- _EXTRACTED ENTRIES_
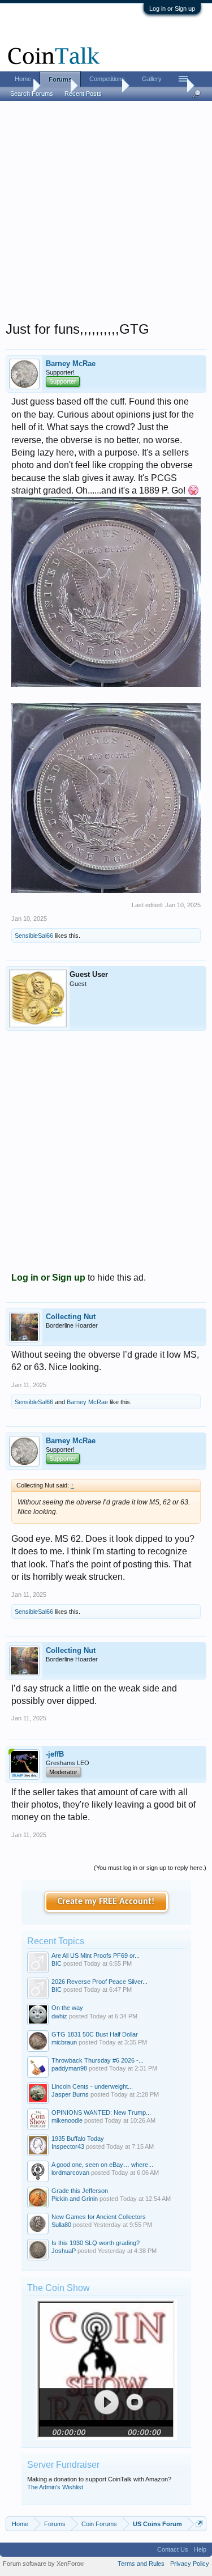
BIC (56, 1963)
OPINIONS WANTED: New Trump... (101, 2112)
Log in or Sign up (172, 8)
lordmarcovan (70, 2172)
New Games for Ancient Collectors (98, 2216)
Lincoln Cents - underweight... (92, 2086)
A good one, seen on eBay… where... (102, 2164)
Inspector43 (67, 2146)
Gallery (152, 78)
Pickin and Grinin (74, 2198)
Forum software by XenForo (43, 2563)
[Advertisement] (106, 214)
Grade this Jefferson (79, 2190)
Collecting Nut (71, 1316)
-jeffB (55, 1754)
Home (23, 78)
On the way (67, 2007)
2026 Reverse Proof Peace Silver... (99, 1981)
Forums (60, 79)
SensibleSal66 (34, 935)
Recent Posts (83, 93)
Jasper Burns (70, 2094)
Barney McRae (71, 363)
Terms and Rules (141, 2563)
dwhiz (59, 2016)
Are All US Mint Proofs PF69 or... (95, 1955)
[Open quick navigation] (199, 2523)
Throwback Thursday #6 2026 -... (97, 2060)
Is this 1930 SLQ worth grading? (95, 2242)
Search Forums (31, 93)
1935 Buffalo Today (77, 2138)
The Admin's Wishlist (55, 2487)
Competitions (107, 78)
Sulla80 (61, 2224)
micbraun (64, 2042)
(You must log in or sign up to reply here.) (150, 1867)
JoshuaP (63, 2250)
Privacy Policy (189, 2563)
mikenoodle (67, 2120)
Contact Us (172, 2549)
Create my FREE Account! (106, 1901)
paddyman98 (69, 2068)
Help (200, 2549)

---

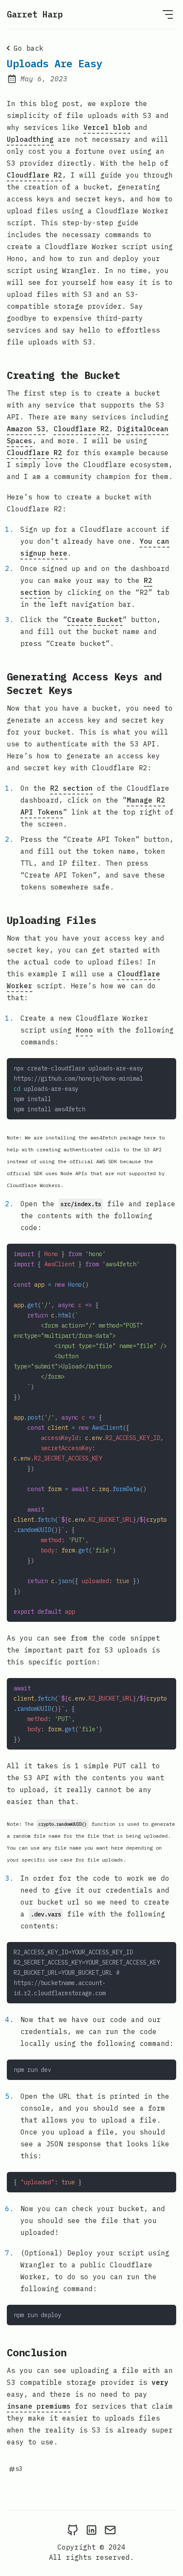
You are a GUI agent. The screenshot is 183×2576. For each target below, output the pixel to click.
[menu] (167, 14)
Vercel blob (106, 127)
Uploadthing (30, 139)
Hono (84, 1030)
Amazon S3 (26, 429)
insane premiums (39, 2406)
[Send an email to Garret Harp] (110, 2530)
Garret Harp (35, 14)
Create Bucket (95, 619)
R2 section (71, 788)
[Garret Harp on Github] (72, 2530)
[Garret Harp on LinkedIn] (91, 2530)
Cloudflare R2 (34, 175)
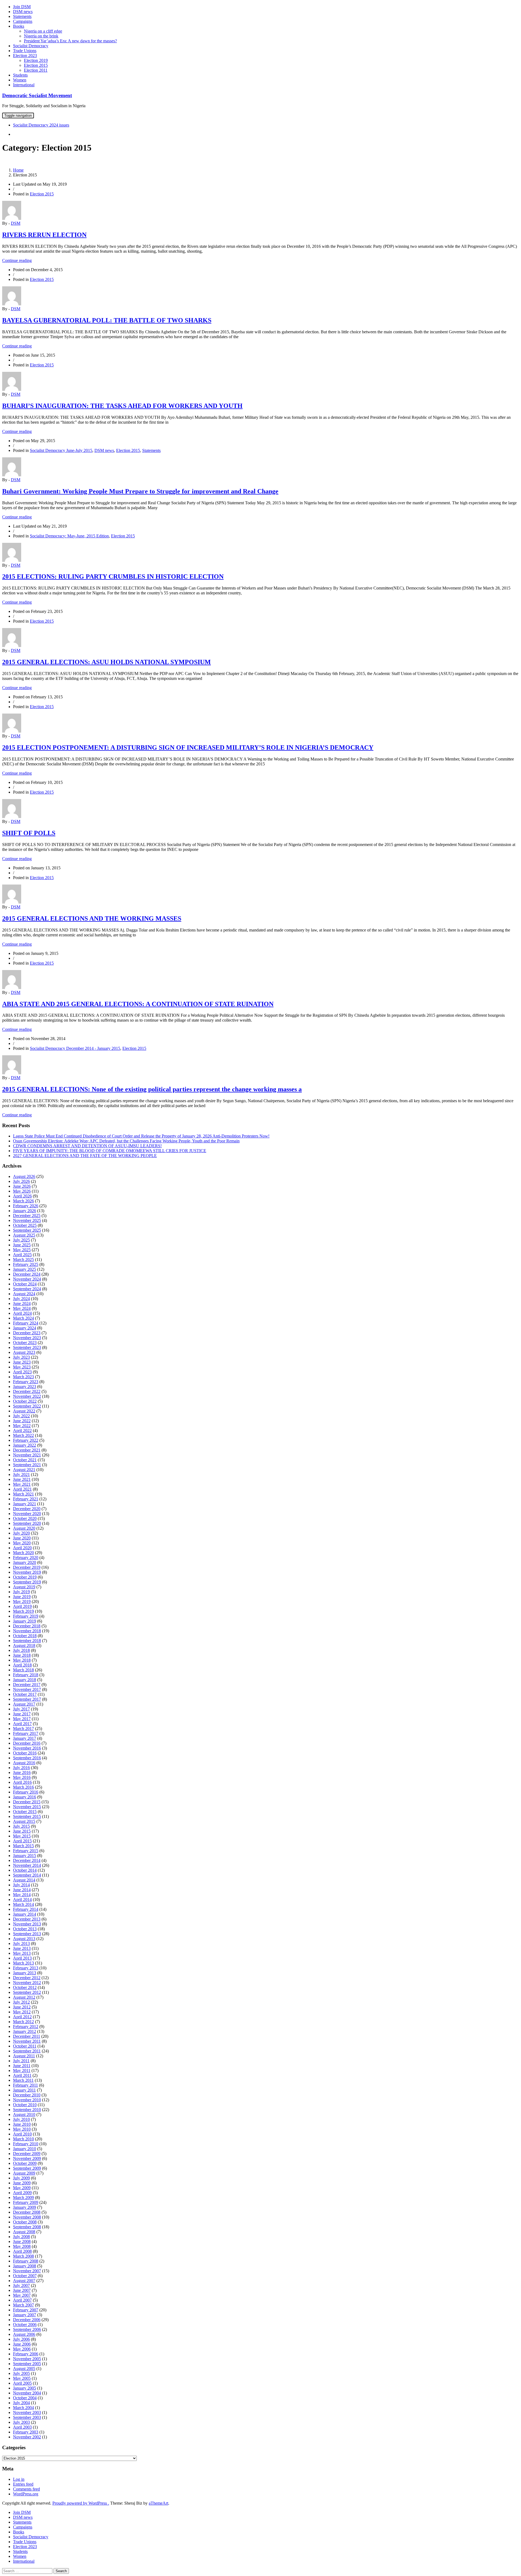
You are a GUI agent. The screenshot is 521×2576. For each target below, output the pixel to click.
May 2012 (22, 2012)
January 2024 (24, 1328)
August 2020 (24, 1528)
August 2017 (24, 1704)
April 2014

- _WORK REQUEST_
Looking at the records above, return exactly the lines from the line with "Forums (60, 79)" to the line with "Help (200, 2549)", both ends included.

- _REPLY TO THE EXERCISE_
Forums (60, 79)
SensibleSal66 (34, 935)
Recent Posts (83, 93)
Jasper Burns (70, 2094)
Barney McRae (71, 363)
Terms and Rules (141, 2563)
dwhiz (59, 2016)
Are All US Mint Proofs PF69 or... (95, 1955)
[Open quick navigation] (199, 2523)
Throwback Thursday #6 2026 -... (97, 2060)
Is this 1930 SLQ worth grading? (95, 2242)
Search Forums (31, 93)
1935 Buffalo Today (77, 2138)
The Admin's Wishlist (55, 2487)
Competitions (107, 78)
Sulla80 (61, 2224)
micbraun (64, 2042)
(You must log in or sign up to reply here.) (150, 1867)
JoshuaP (63, 2250)
Privacy Policy (189, 2563)
mikenoodle (67, 2120)
Contact Us (172, 2549)
Create my FREE Account! (106, 1901)
paddyman98 (69, 2068)
Help (200, 2549)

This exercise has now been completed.